Shahshi Tharoor has spoken against this view of the Indians, that the waters of the international rivers are “shared natural resources” and should be used “equitably and responsibly.” He feels that an agreement on Teesta water sharing is indispensible for Sheikh Hasina to convince her people that Bangladesh “has gained from friendship with India.”
He also made references to India’s failure to deliver on the land boundary agreement/exchange of enclaves that has been stuck up in the Indian parliament where a ratification by 2/3rd majority is required to give effect to the agreement reached during the Indian Prime Minister’s to Dhaka in September last year. He said that the centre should make serious effort to ratify the agreement to avoid the perception from growing in strength that India does not deliver on promises.
These are very refreshing concepts and views, something that has not come from Indian leader with the background such as the one that Shahshi Tharoor has. He is a leading member of the parliamentary committee on external affairs. He is influential in the party. If only his views could have reached the Indian foreign policy makers at South Block and the PMO, then the great opportunity that had opened up in Bangladesh-India relations by Sheikh Hasina’s politically risky initiatives would not have been wasted.
Shahshi Tharoor’s book is of course devoted to other major issues of Indian foreign policy and the references to Bangladesh are not the book’s primary focus.

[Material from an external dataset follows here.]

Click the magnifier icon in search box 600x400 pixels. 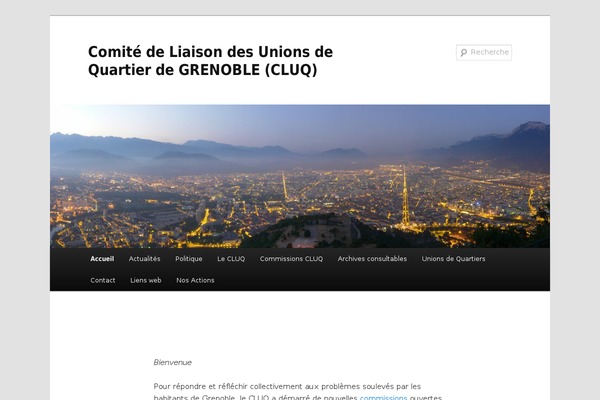coord(464,52)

He has written the quality of Indian diplomacy in mixed terms that he has described as “like the love making of an elephant: it is conducted at very high level, accompanied by much bellowing and its results are not known for two years.”
He has argued in favour of importance of foreign affairs in an India focused on domestic transformation and has made serious observations about Indian foreign policy that are also refreshing. He has suggested that it is time that India made a meaningful transition from non-alignment to multi-alignment. He has underscored the perils of small countries living with a big neighbour and has referred to the predicament of the Mexicans vis-à-vis the Americans. In this context, he has highlighted India’s over-bearing presence in South Asia. About Indian diplomats, he has written that they are brilliant in wining arguments but then goes on to add that diplomacy is more about winning friends than arguments.
Shahshi Tharoor has attempted to build a “grand strategy” for Indian foreign policy to assist it in its march to greater glory. In this strategy, there is just not hope for a better and greater India; there is hope for India’s neighbours too only if the Indian foreign policy makers would take his views and suggestions seriously and apply it to its neighbour. India’s grand strategy envisaged by Shahshi Tharoor, one from non-alignment to multi-alignment, would do very well for India and South Asia with a dosage of the now forgotten Gujral Doctrine.